Les emplois francs : une nouvelle mesure en faveur de l’emploi des jeunes

 

L’embauche en CDI à temps plein de jeunes résidant dans les ZUS de certaines communes ouvre droit, sous certaines conditions, à une aide de 5 000 euros.

Après les emplois d’avenir et les contrats de génération, les pouvoirs publics créent un troisième dispositif d’aide à l’emploi des jeunes : les « emplois francs ». Ce dispositif est expérimenté pendant trois ans. Il pourra être pérennisé si les résultats de l’évaluation qui en est faite à l’issue des trois ans sont positifs.

 

Employeurs concernés

L’aide est attribuée à l’entreprise du secteur marchand qui embauche en CDI à temps plein un salarié qui, à la date de la demande d’aide :

  • est âgé de moins de 30 ans ;
  • réside depuis au moins 6 mois consécutifs dans une des ZUS de certaines communes dont la liste est fixée par arrêté ;

Remarque : il s’agit d’Amiens, de Clichy-sous-Bois, de Montfermeil, de Fort-de-France, de Le Lamentin, de Grenoble, d’Echirolles, de Fontaine, de Saint-Martin-d’hères, de Saint-Martin-le-Vinoux, de Lille, de Croix, d’Haubourdin, d’Hem, de Loos, de Mons-en-Baroeul, de Roubaix, de Seclin, de Tourcoing, de Watrelos, de Marseille, de La Ciotat, de Perpignan, de Saint-Quentin, de Sarcelles, de Garges-lès-Gonnesse, de Gonnesse, de Villier-le-Bel, de Toulouse et de Cugnaux.

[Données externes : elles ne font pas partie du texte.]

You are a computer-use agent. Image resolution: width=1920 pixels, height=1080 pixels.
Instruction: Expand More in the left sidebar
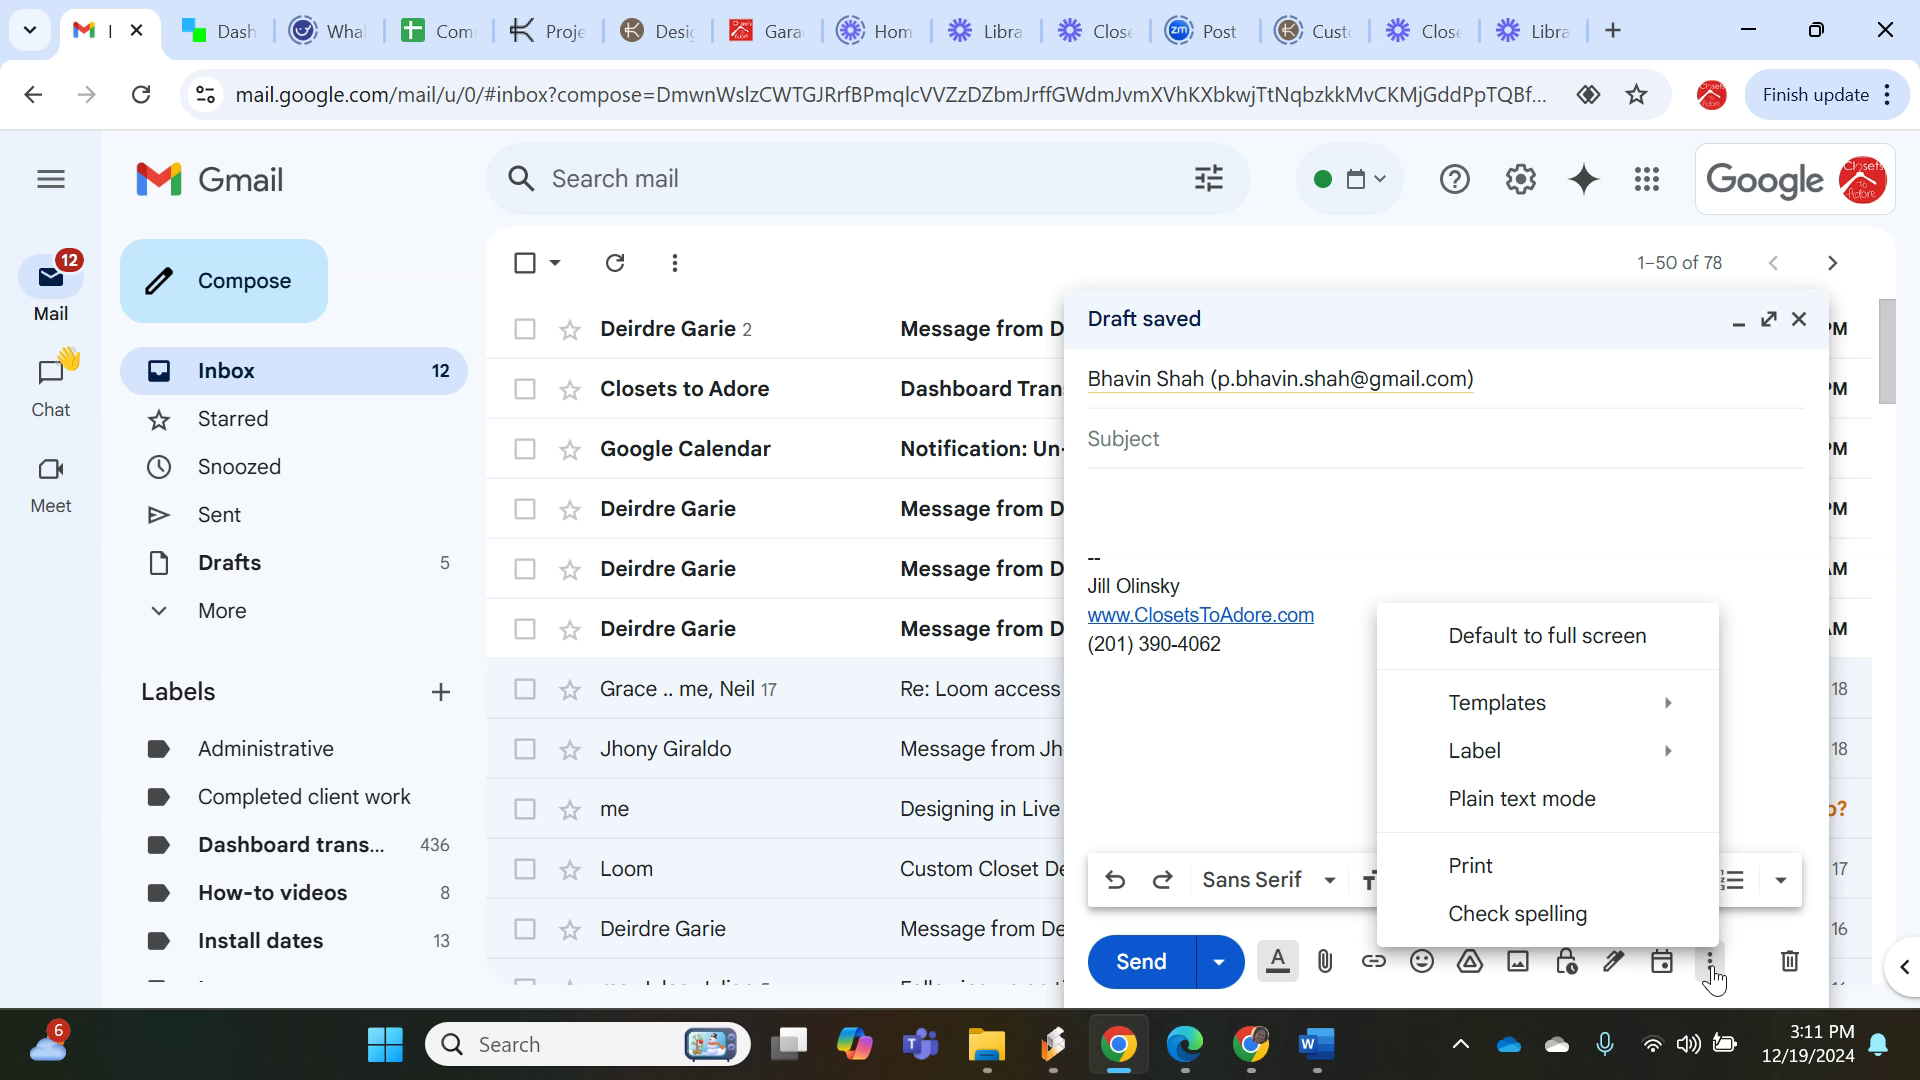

  • fait état d’au moins 12 mois de recherche d’emploi au cours des 18 derniers mois ;
  • n’a pas appartenu à l’effectif de l’entreprise au cours des 6 mois précédant l’embauche.

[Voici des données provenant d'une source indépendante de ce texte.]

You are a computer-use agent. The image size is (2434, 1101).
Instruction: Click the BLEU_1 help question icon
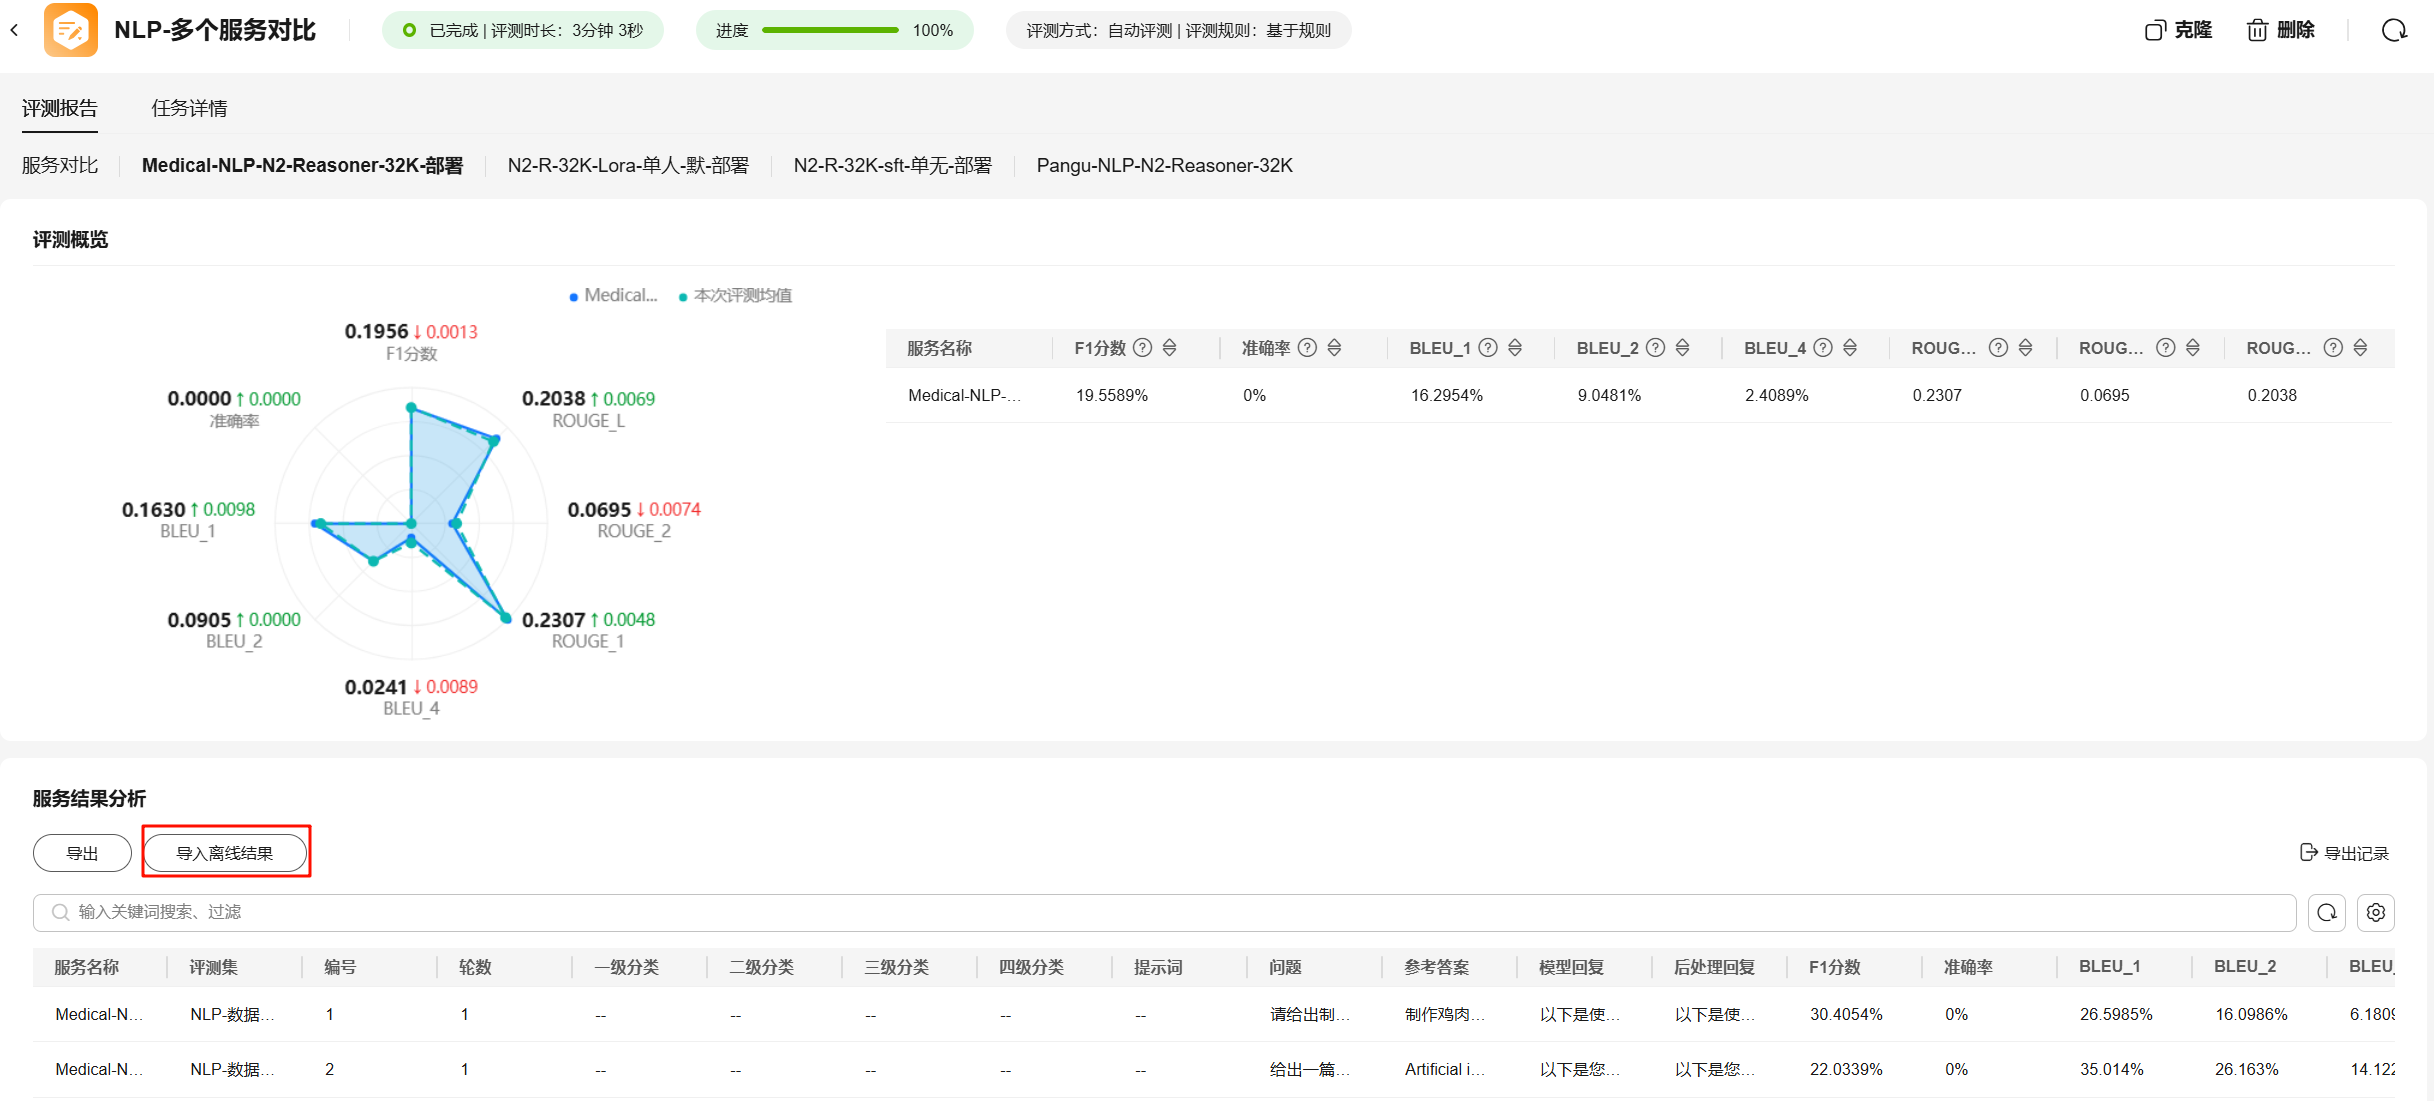(x=1488, y=348)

Pour bénéficier de l’aide, l’employeur doit être à jour de ses obligations déclaratives et de paiement à l’Urssaf (ou avoir souscrit un plan d’apurement des cotisations restant dues). Il ne doit pas avoir procédé, dans les 6 mois précédant l’embauche, à un licenciement pour motif économique sur le poste pourvu par le recrutement.

L’aide n’est pas cumulable, pour l’emploi du même salarié, avec une autre aide de l’Etat à l’insertion, à l’accès ou au retour à l’emploi, à l’exception des aides liées au contrat de professionnalisation.

Le bénéfice de l’aide est subordonné au maintien du jeune dans les effectifs de l’entreprise dans les 2 ans suivant le 1er jour d’exécution du contrat de travail.

Remarque : si l’employeur licencie le jeune pour faute grave ou lourde ou pour inaptitude, le versement de l’aide est interrompu. S’il le licencie pour un motif autre que la faute grave ou lourde ou l’inaptitude, le versement de l’aide est non seulement interrompu mais il doit aussi rembourser les montants déjà perçus.

 

Une aide de 5 000,00 €

L’aide, d’un montant total de 5 000 €, est versée en deux fois :

  • 2 500 € sont versés à l’issue de la période d’essai ;
  • 2 500 € au terme du 10e mois d’exécution du contrat de travail.

Elle est attribuée par Pôle Emploi, dans la limite d’une enveloppe financière que l’Etat lui notifie annuellement.

L’employeur doit déposer sa demande d’aide (via un formulaire spécifique) auprès de Pôle Emploi soit avant la conclusion du contrat de travail, soit dans le délai d’un mois suivant le 1er jour d’exécution du contrat de travail.

Remarque : le silence gardé pendant plus d’un mois par Pôle Emploi sur cette demande vaut décision de rejet.

Si Pôle Emploi accepte cette demande, l’employeur doit, pour obtenir le premier versement, lui adresser une déclaration d’actualisation attestant du maintien du jeune dans les effectifs de l’entreprise, accompagné du dernier bulletin de salaire, dans le mois qui suit la fin de la période d’essai ou qui suit la réception de la notification d’attribution (si la notification d’attribution est postérieure à la fin de la période d’essai).

Pour obtenir le second versement de l’aide, l’employeur devra adresser à Pôle Emploi une nouvelle déclaration d’actualisation (toujours accompagnée du dernier bulletin de salaire) dans le mois qui suit la fin du 10e mois d’exécution du contrat de travail.

Remarque : Pôle Emploi peut contrôler l’exactitude des déclarations de l’entreprise. A cette fin, il peut l’enjoindre de lui adresser des justificatifs dans le délai d’un mois. A défaut de réponse, le versement de l’aide est interrompu.